### Brano fornito
-- -- --

Il maltrattamento fisico è definito come il procurare lesioni che suscitano un dolore significativo, lasciano segni fisici, alterano la funzione fisica o mettono in pericolo l’incolumità dei bambino. E’ generalmente ripetuto nel tempo e tende ad aumentare di gravità. La precocità della diagnosi, della denuncia e dell’intervento sono essenziali per prevenire lesioni future e più gravi. I padri e i compagni sono di gran lunga coloro che abusano più comunemente, poi vengono le baby-sitter e, infine, anche le madri.

Quando l’aggressore è un nemico l’odio rappresenta un fattore di protezione. Ma quando appartiene al contesto familiare non c’è difesa, tanto più se il contesto sociale è collusivo. Le aggressioni violente, durature e umilianti causate da familiari infatti rendono impossibile l’espressione chiara e riconoscibile dell’odio. In questi casi l’indicatore principale della resilienza del bambino è data dalla risposta emotiva della famiglia. Le risposte disgustate,disperate o incredule alla verbalizzazione del bambino trasformano la ferita in trauma. Allora può svilupparsi unicamente una pseudo – resilienza basata sulla scissione. Una risposta che accolga e condivida l’emozione invece risocializza l’aggredito. Il racconto dell’abuso diventa dunque un fattore di aggravamento della ferita o di resilienza a seconda delle reazioni dell’ambiente familiare.

Per contrastare il maltrattamento non basta individuarlo e fermarlo: bisogna sostituirlo con altro. Togliere il maltrattamento, affermando i diritti del bambino,non innesca in automatico il suo contrario: di quale esperienza buona e/o correttiva riempiremo il vuoto di maltrattamento? Insopportabilmente penoso è assistere al “processo di desertificazione” del bambino, dopo aver fatto tanto per proteggerlo;e ciò nella consapevolezza che i diritti possono essere imposti, il “buon trattamento”no. Il legame positivo e riparativo può essere soltanto promosso, facendo leva sulle migliori aspirazioni degli esseri umani e attivandole. In questa direzione appare corretto e promettente pensare a 360°.

-- -- --

### Sezione dati
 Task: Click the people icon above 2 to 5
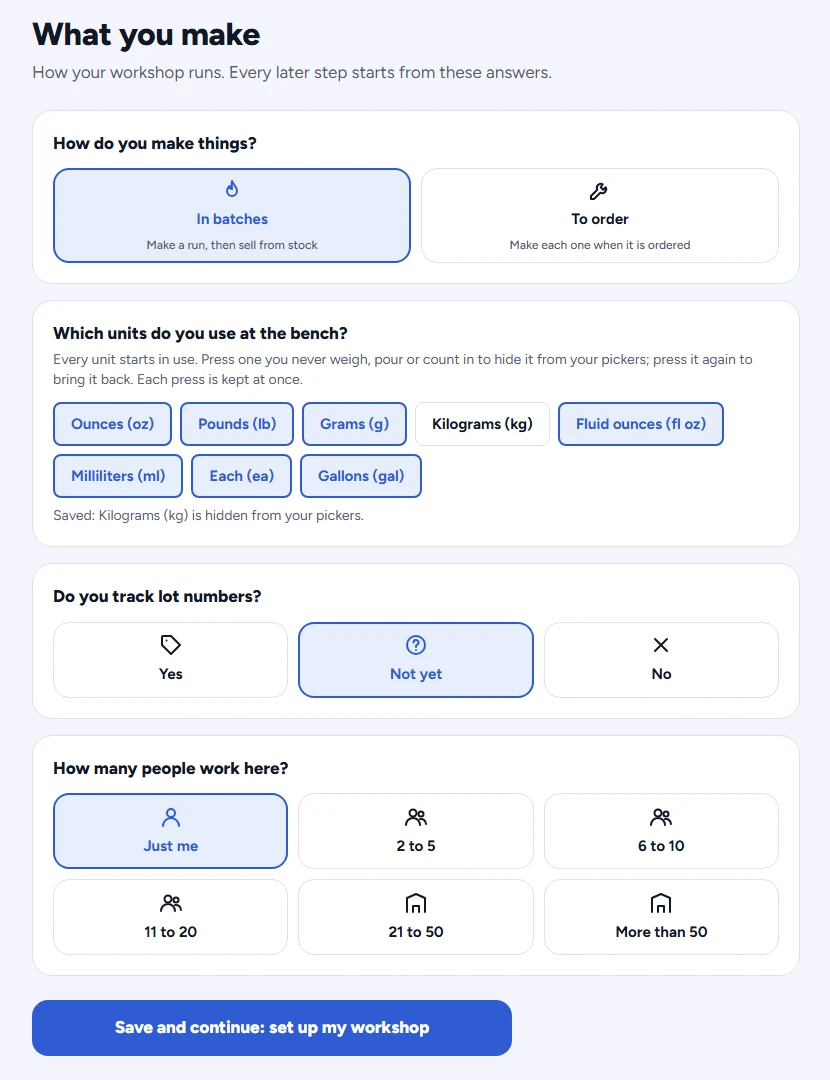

-- -- --

Ricopia parola per parola il passo del brano sul maltrattamento infantile che va da "Quando l’aggressore è" fino a "reazioni dell’ambiente familiare." compreso.

### Soluzione
Quando l’aggressore è un nemico l’odio rappresenta un fattore di protezione. Ma quando appartiene al contesto familiare non c’è difesa, tanto più se il contesto sociale è collusivo. Le aggressioni violente, durature e umilianti causate da familiari infatti rendono impossibile l’espressione chiara e riconoscibile dell’odio. In questi casi l’indicatore principale della resilienza del bambino è data dalla risposta emotiva della famiglia. Le risposte disgustate,disperate o incredule alla verbalizzazione del bambino trasformano la ferita in trauma. Allora può svilupparsi unicamente una pseudo – resilienza basata sulla scissione. Una risposta che accolga e condivida l’emozione invece risocializza l’aggredito. Il racconto dell’abuso diventa dunque un fattore di aggravamento della ferita o di resilienza a seconda delle reazioni dell’ambiente familiare.